Data entries:
══════════

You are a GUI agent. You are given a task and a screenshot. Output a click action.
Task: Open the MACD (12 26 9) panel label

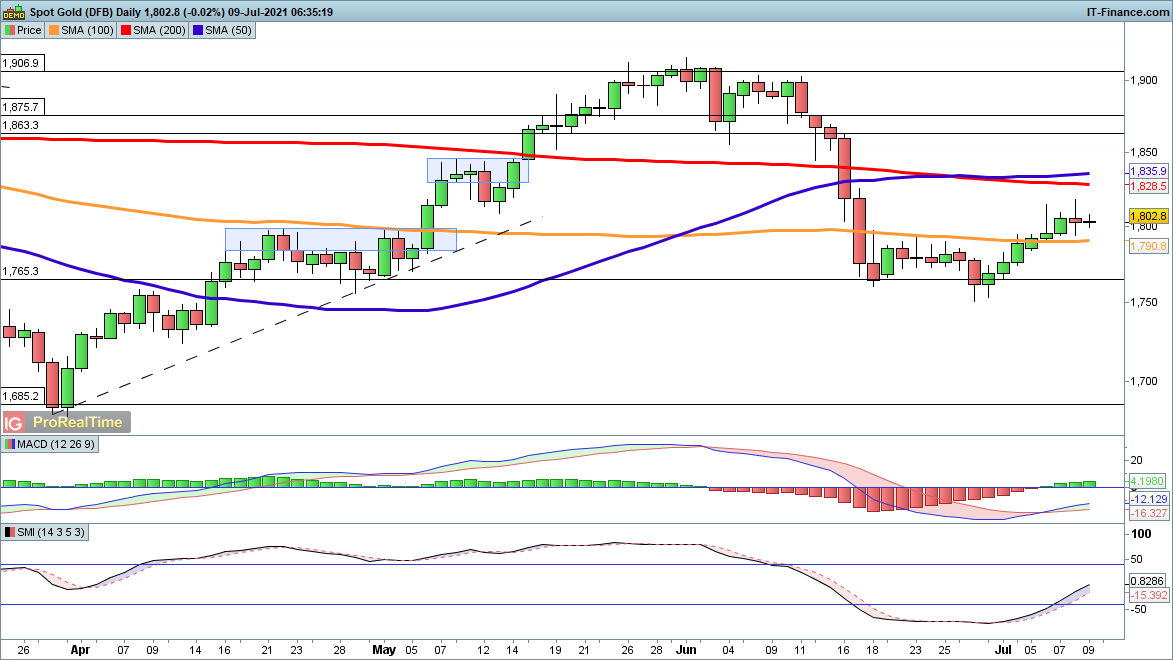[48, 444]
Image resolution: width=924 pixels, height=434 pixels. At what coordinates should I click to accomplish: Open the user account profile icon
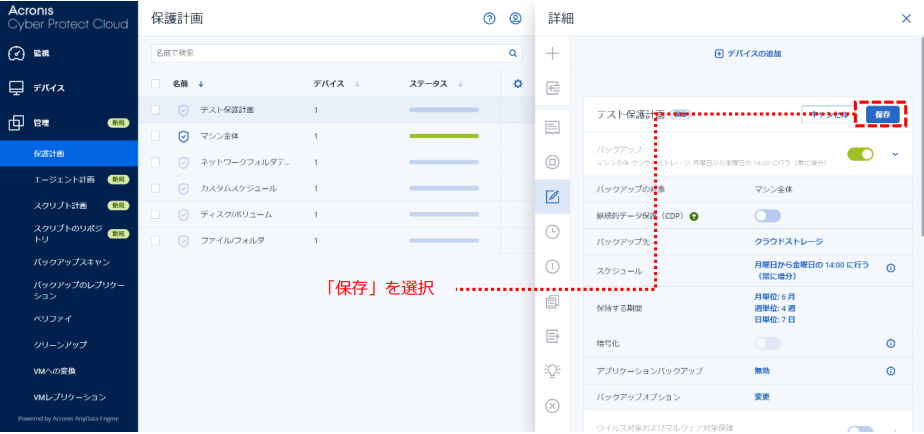pos(515,19)
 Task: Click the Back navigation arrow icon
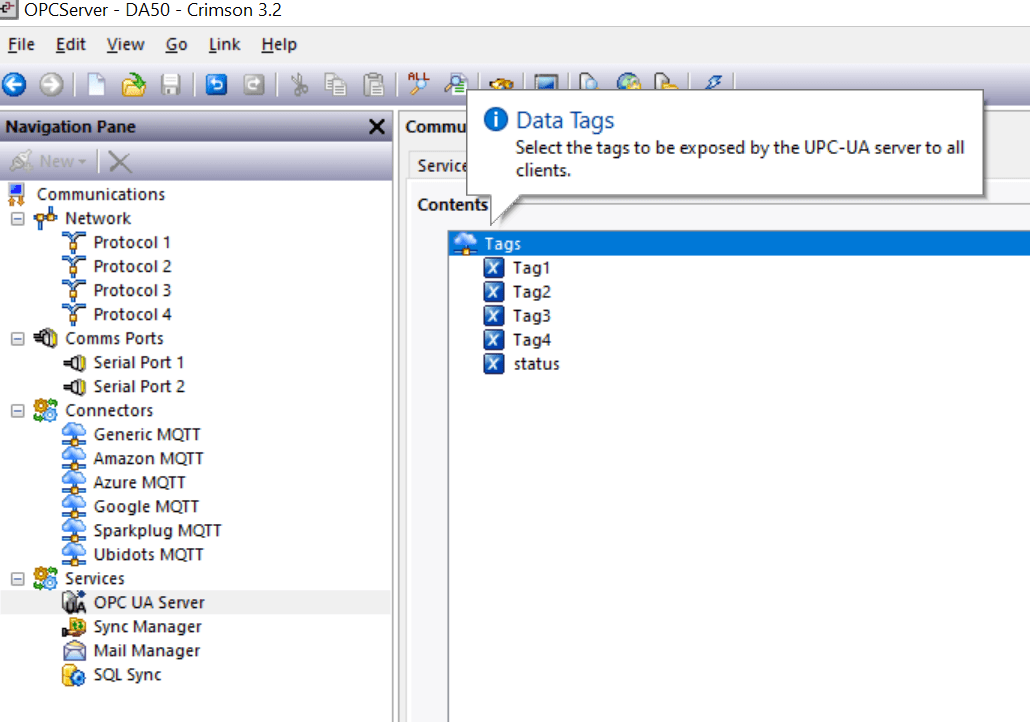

══════════

*Requirement*:
Leave the pictures out, then output exactly the lines from the "Task: Open the MACD (12 26 9) panel label" line through the end of the records above, and no others.

*Answer section*:
Task: Open the MACD (12 26 9) panel label

[48, 444]
Image resolution: width=924 pixels, height=434 pixels. At what coordinates should I click to accomplish: Open the user account profile icon
pos(515,19)
 Task: Click the Back navigation arrow icon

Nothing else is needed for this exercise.